Provided information Start Marker

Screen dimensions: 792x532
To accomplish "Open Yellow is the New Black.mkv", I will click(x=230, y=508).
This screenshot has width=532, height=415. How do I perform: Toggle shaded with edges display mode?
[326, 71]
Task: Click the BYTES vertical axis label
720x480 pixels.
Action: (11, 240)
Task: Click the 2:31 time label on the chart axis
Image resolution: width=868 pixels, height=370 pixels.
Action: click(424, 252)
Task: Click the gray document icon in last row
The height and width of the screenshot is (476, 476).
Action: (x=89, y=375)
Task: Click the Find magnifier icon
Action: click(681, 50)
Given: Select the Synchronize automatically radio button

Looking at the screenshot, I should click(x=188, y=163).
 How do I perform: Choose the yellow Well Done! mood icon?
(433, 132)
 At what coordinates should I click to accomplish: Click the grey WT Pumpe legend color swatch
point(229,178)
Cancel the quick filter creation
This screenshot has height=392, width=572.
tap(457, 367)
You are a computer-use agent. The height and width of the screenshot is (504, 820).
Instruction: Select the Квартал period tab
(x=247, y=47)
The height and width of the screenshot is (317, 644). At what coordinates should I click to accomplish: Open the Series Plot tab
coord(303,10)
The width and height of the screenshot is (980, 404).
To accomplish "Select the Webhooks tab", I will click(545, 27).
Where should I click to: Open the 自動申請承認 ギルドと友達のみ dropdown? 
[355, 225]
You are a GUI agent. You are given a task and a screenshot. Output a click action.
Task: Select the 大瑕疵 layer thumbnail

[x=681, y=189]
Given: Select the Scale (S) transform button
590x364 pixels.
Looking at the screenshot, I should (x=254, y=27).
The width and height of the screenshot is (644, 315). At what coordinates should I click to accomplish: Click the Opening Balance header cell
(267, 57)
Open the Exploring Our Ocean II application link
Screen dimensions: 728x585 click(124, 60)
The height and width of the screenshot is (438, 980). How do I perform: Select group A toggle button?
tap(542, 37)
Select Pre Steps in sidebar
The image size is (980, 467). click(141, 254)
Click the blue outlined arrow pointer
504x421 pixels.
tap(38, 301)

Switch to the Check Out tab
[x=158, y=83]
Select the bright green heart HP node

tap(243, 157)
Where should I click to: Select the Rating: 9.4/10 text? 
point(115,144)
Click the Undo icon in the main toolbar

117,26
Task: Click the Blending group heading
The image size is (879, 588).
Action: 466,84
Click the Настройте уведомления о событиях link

Provided information End Marker

• **What is required**: Your answer should be the lines above, from the line containing "How do I perform: Choose" up to and including the line containing "Given: Select the Scale (S) transform button", reproduced exactly and with nothing else.

• **Answer to this exercise**:
 How do I perform: Choose the yellow Well Done! mood icon?
(433, 132)
 At what coordinates should I click to accomplish: Click the grey WT Pumpe legend color swatch
point(229,178)
Cancel the quick filter creation
This screenshot has height=392, width=572.
tap(457, 367)
You are a computer-use agent. The height and width of the screenshot is (504, 820).
Instruction: Select the Квартал period tab
(x=247, y=47)
The height and width of the screenshot is (317, 644). At what coordinates should I click to accomplish: Open the Series Plot tab
coord(303,10)
The width and height of the screenshot is (980, 404).
To accomplish "Select the Webhooks tab", I will click(545, 27).
Where should I click to: Open the 自動申請承認 ギルドと友達のみ dropdown? 
[355, 225]
You are a GUI agent. You are given a task and a screenshot. Output a click action.
Task: Select the 大瑕疵 layer thumbnail

[x=681, y=189]
Given: Select the Scale (S) transform button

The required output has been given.